_Task description:_ Everything from the line with "Where should I" through the last line of the data below should be copied exactly, apart from the pictures.

_Material supplied:_
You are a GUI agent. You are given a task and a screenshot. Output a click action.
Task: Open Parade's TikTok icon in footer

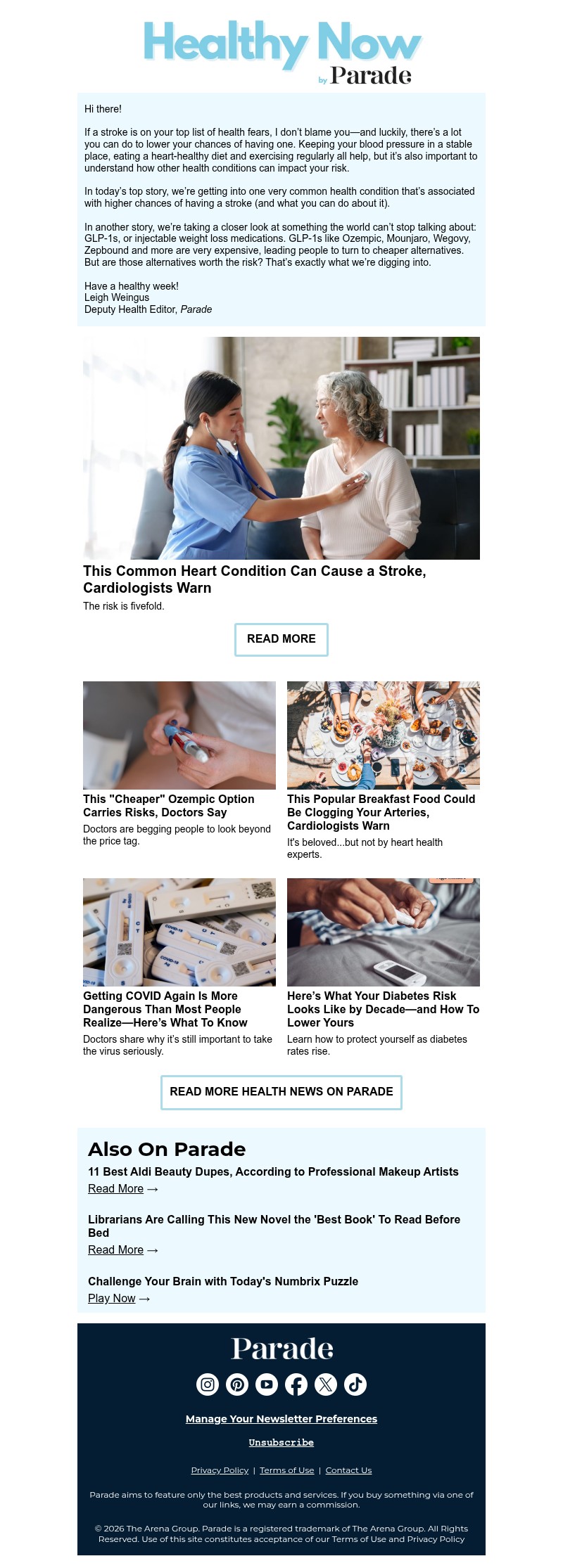355,1384
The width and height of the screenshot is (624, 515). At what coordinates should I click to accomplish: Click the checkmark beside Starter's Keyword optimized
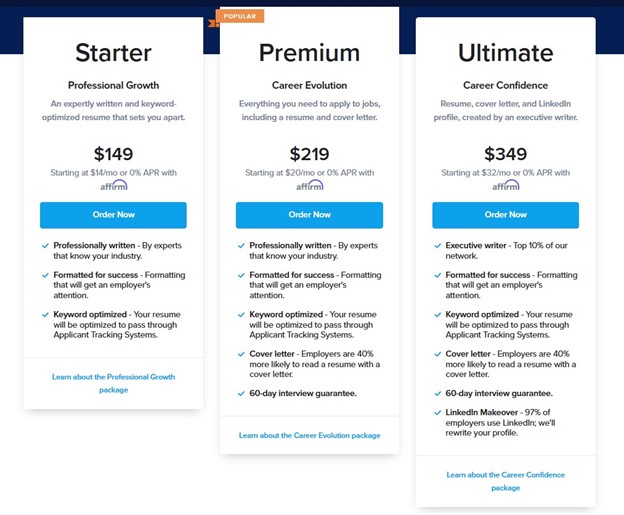pyautogui.click(x=45, y=315)
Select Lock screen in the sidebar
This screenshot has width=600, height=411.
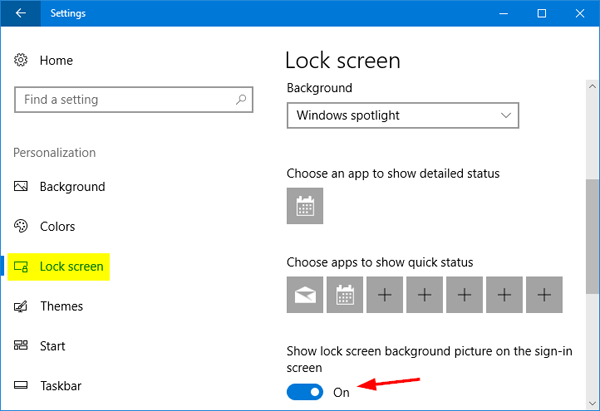point(71,267)
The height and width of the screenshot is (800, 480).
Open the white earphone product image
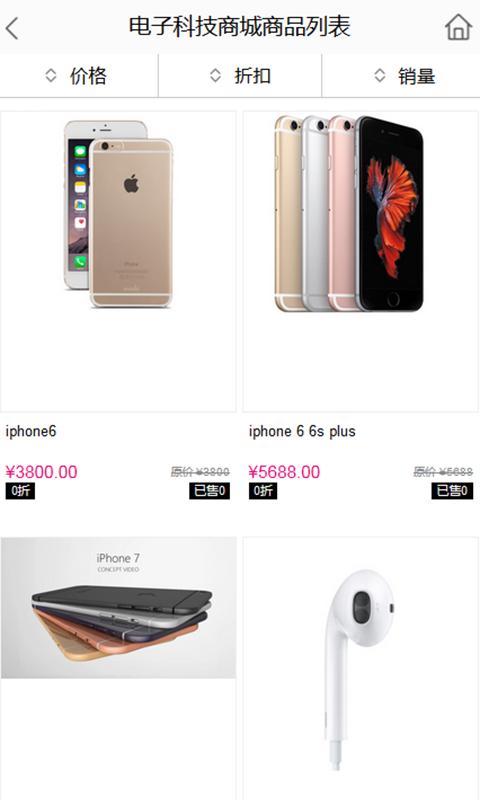(361, 668)

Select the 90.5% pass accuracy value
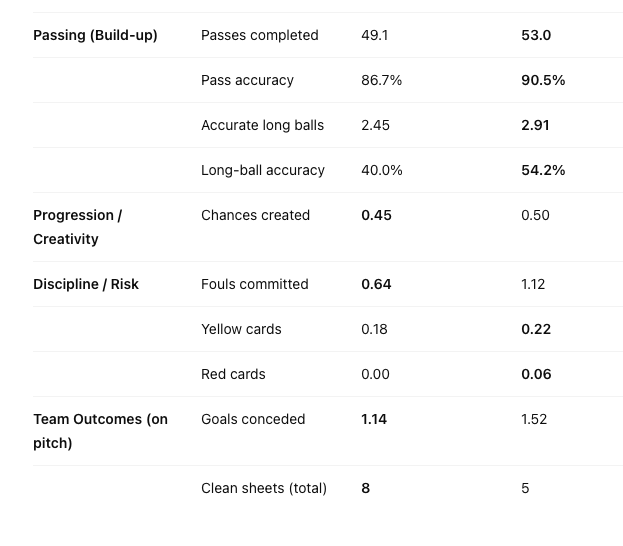[543, 80]
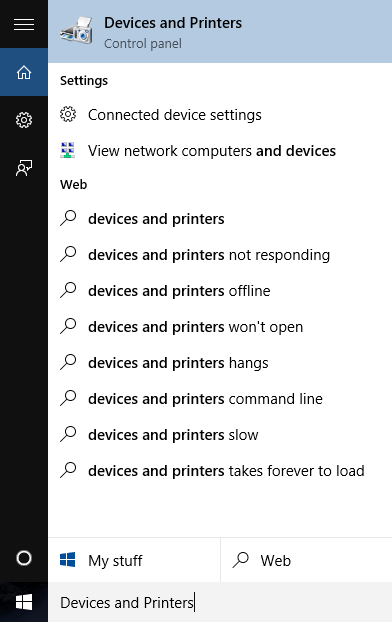This screenshot has width=392, height=622.
Task: Select the Home icon in sidebar
Action: coord(24,72)
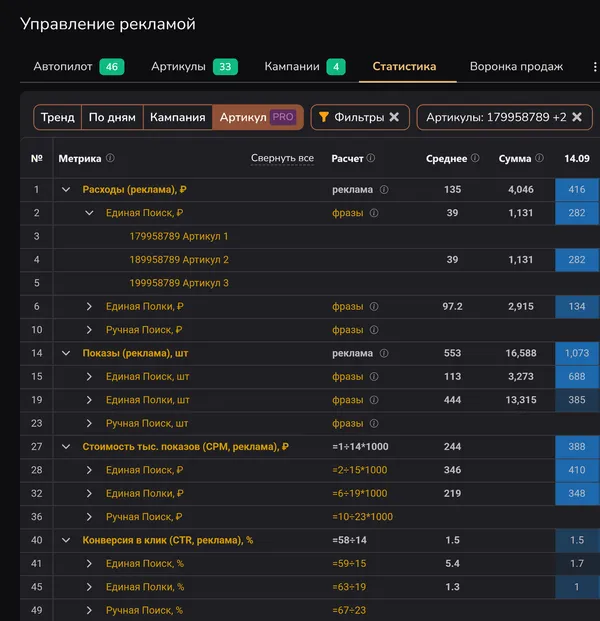Click the info icon next to Среднее column
This screenshot has height=621, width=600.
tap(475, 158)
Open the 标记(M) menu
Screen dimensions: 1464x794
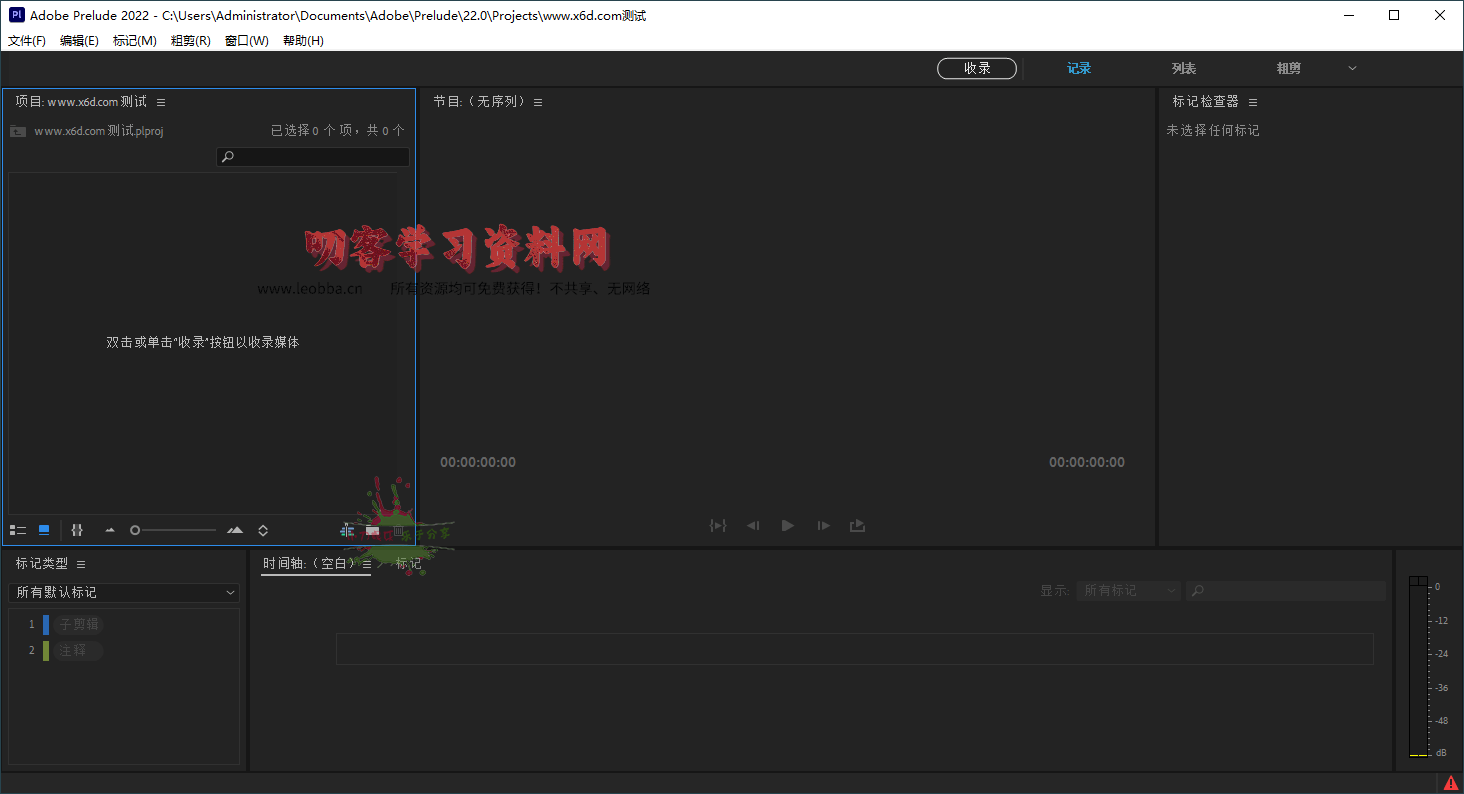(134, 41)
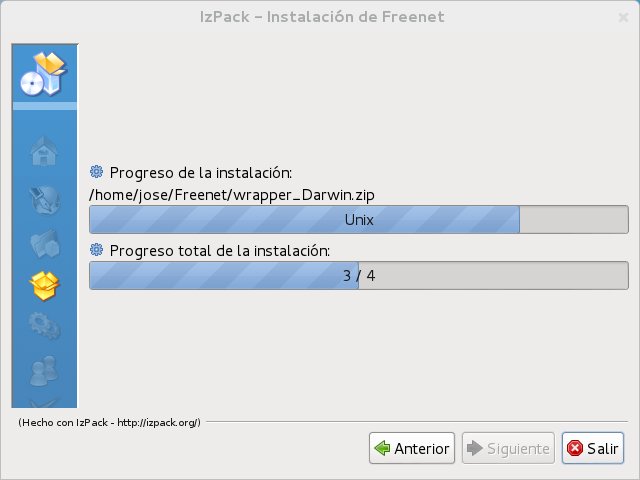The image size is (640, 480).
Task: Close the installer window via title bar X
Action: tap(623, 17)
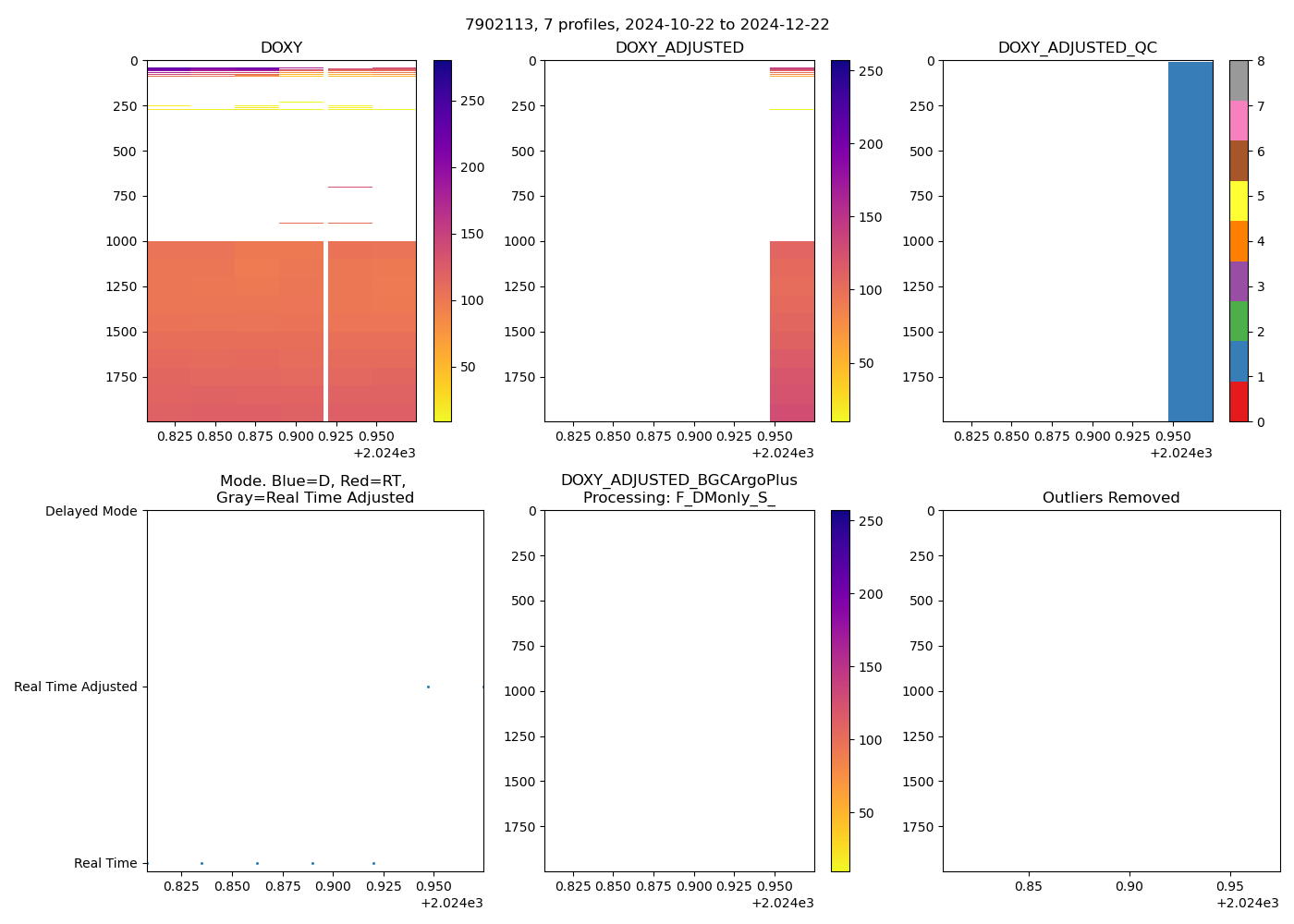This screenshot has height=924, width=1294.
Task: Click the BGCArgoPlus plot's gradient colorbar
Action: click(x=840, y=690)
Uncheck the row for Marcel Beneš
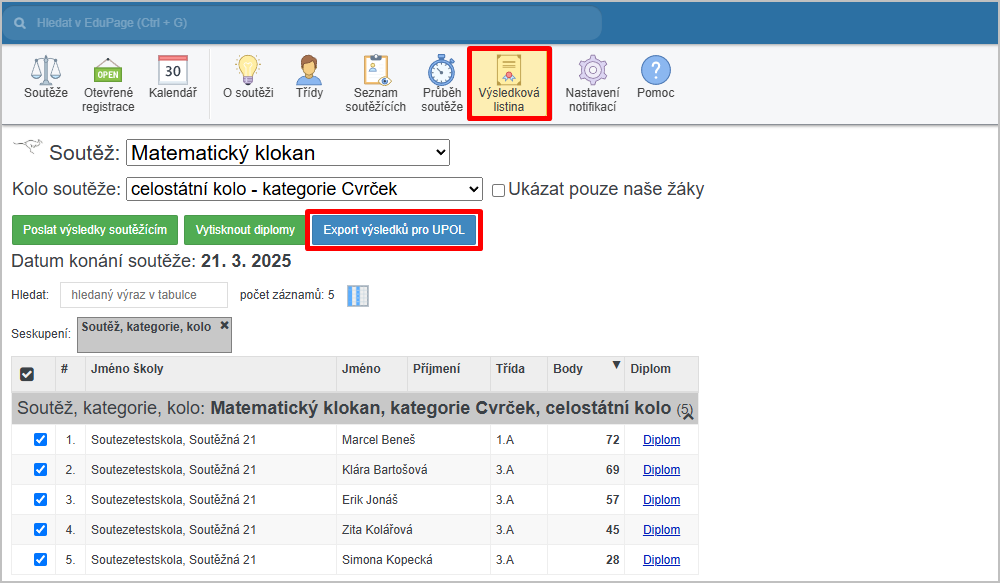Screen dimensions: 1000x583 pyautogui.click(x=40, y=440)
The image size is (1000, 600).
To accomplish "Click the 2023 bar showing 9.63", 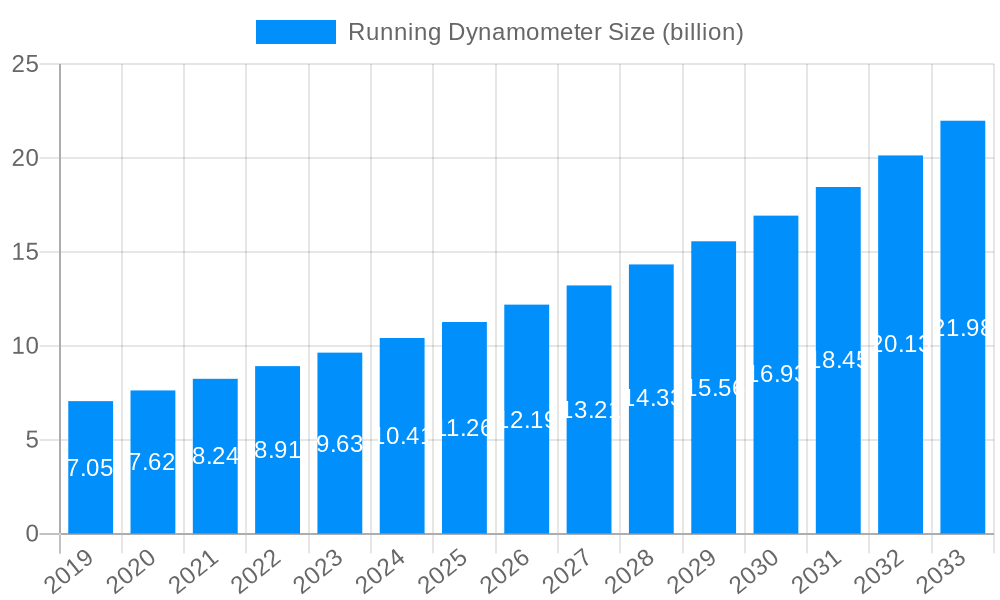I will (341, 440).
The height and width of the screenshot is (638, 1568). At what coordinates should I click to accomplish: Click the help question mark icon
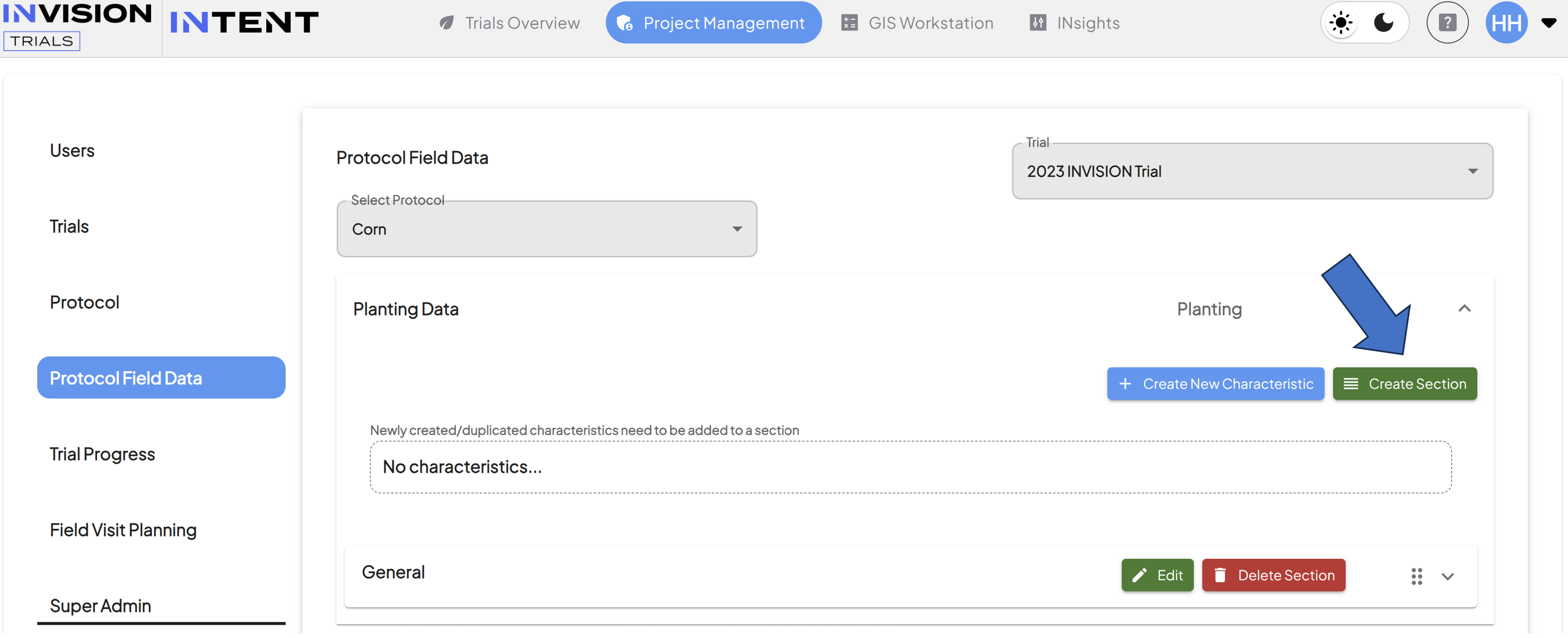coord(1447,23)
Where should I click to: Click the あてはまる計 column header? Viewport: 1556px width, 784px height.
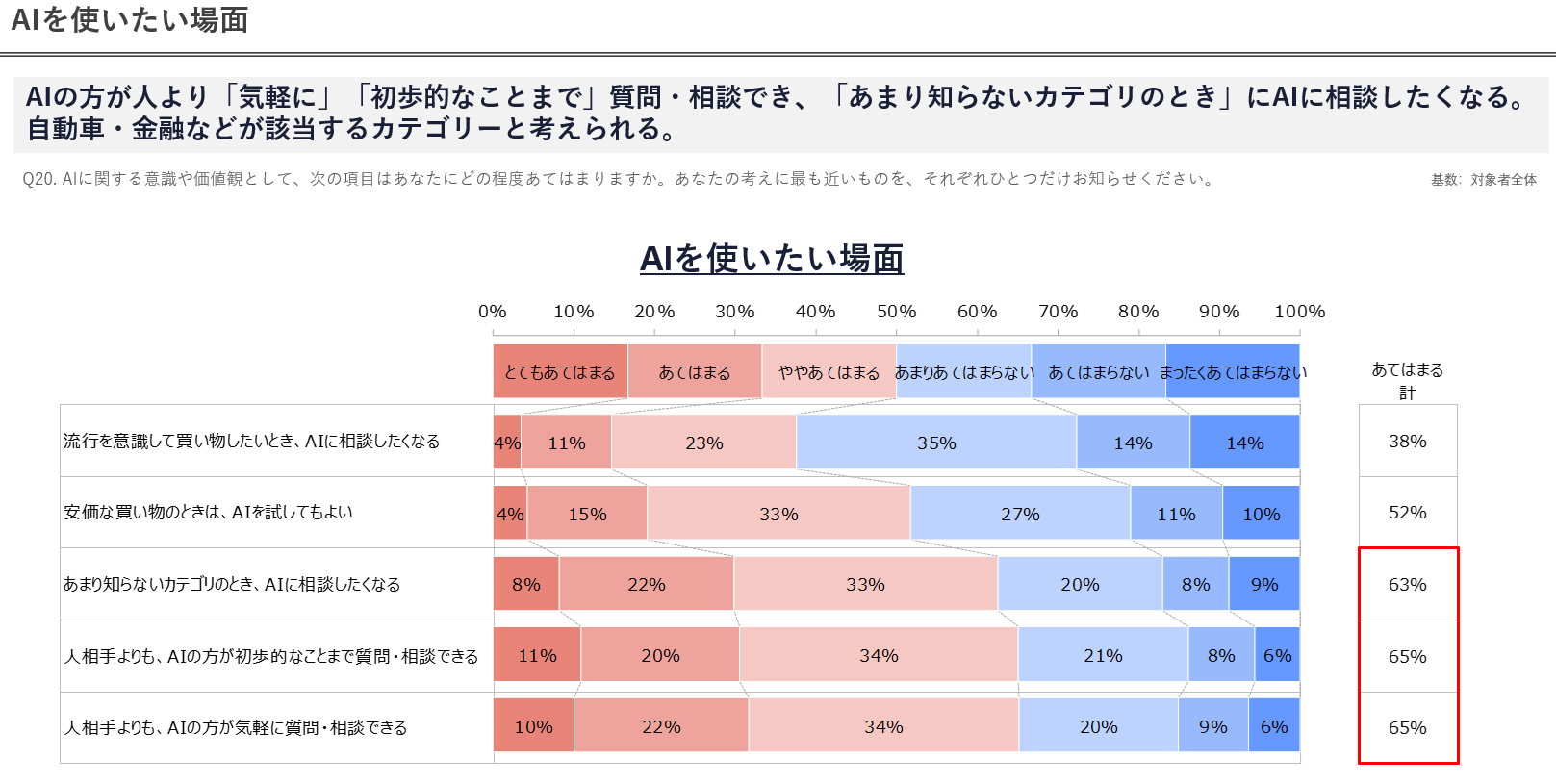pyautogui.click(x=1407, y=381)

_Answer space:_
Where should I click to: Click the あてはまる計 column header? Viewport: 1556px width, 784px height.
pyautogui.click(x=1407, y=381)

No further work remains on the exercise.